- [Extract]
——————————

But the constitution does not clearly state that Kurds are one of the two main people in Iraq. Neither does it convey that Iraq as a country is a voluntary union between two peoples, Kurds and Arabs, or a voluntary union between two homelands, Kurdistan and the homeland of Iraqi Arabs. As illustrated earlier the people of Kurdistan have not been mentioned as a people in the constitution. The preamble of the constitution does not link any nations or ethnic groups to the Kurdistan Region.

Previous Iraqi constitutions during the Baathist governments of Ahmed Hassan Al-Bakr in 1970, and Saddam Hussein in 1990, as well as the transitional Iraqi constitution of 1958, state clearly that Iraq is composed of two people, Kurds and Arabs. It is clear that the people of Kurdistan have vanished as a people in the new constitution. If Kurds and Arabs are equal in Iraq and if Kurds are not second-class citizens, like the other constitutions suggested, the constitution must be revised. Iraq must be described as a union between Kurds and Arabs. The geographical borders of these two Regions must be stated in the constitution.

Iraq is a voluntary union between Kurds and Arabs

There are major contradictions between the statements of the Kurdish President Barzani before and after his visit to Baghdad. He never delivered what he promised to the Kurdish people in the Kurdish Parliament. The Iraqi constitution does not describe Iraq as a voluntary union between two people, Kurds and Arabs, yet, according to the President of Kurdistan, the constitution does describe “Iraq as a voluntary union is equal to self-determination rights”. This is a wrong interpretation.

Let us take another example. The “Kurdish language” is mentioned in Article 4 and the “Kurdistan Region” in Articles 5, 114 and 137. But Kurds, as a distinct people, have not been mentioned anywhere in the Iraqi Constitution. Ironically, Turkmens, Assyrians and Chaldeans are mentioned in Article 122 as distinct people.

——————————

- [Supplied information]
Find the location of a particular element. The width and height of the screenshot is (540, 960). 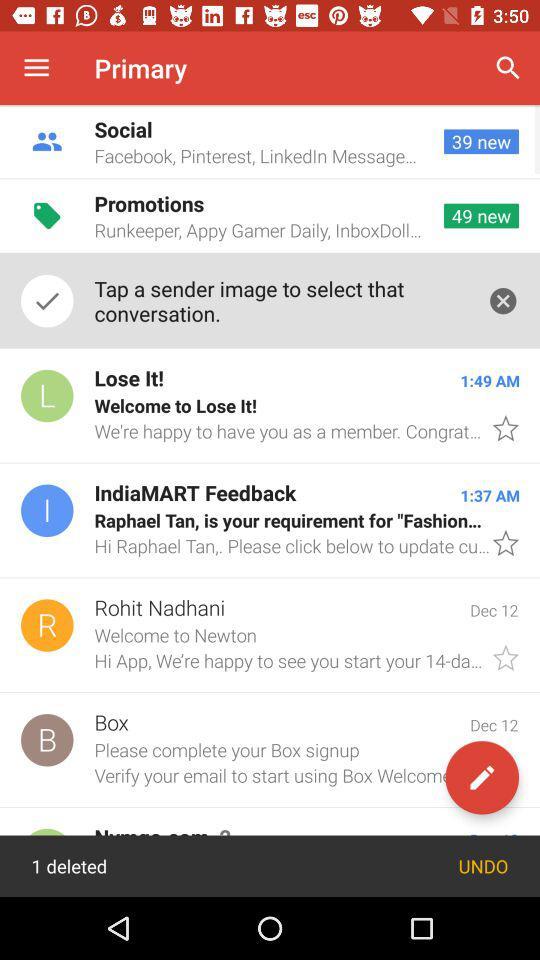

——————————

- [What to do]
1 > In the extract on the Iraqi constitution, which article names Turkmens, Assyrians and Chaldeans as distinct people?
2 > Do these statements agree with the extract on the Iraqi constitution? Answer yes or no for each and quote the words that decide it. (a) The Kurdish language is mentioned in Article 4. (b) The preamble of the constitution links the Kurds to the Kurdistan Region. (c) The transitional Iraqi constitution of 1958 stated that Iraq is composed of Kurds and Arabs.
3 > Copy word for word the part of the extract on the Iraqi constitution from "Let us take" up to and including "as distinct people.".

- [Written answers]
1 > Article 122.

2 >
(a) Yes: "The “Kurdish language” is mentioned in Article 4"
(b) No: "The preamble of the constitution does not link any nations or ethnic groups to the Kurdistan Region."
(c) Yes: "as well as the transitional Iraqi constitution of 1958, state clearly that Iraq is composed of two people, Kurds and Arabs."

3 >
Let us take another example. The “Kurdish language” is mentioned in Article 4 and the “Kurdistan Region” in Articles 5, 114 and 137. But Kurds, as a distinct people, have not been mentioned anywhere in the Iraqi Constitution. Ironically, Turkmens, Assyrians and Chaldeans are mentioned in Article 122 as distinct people.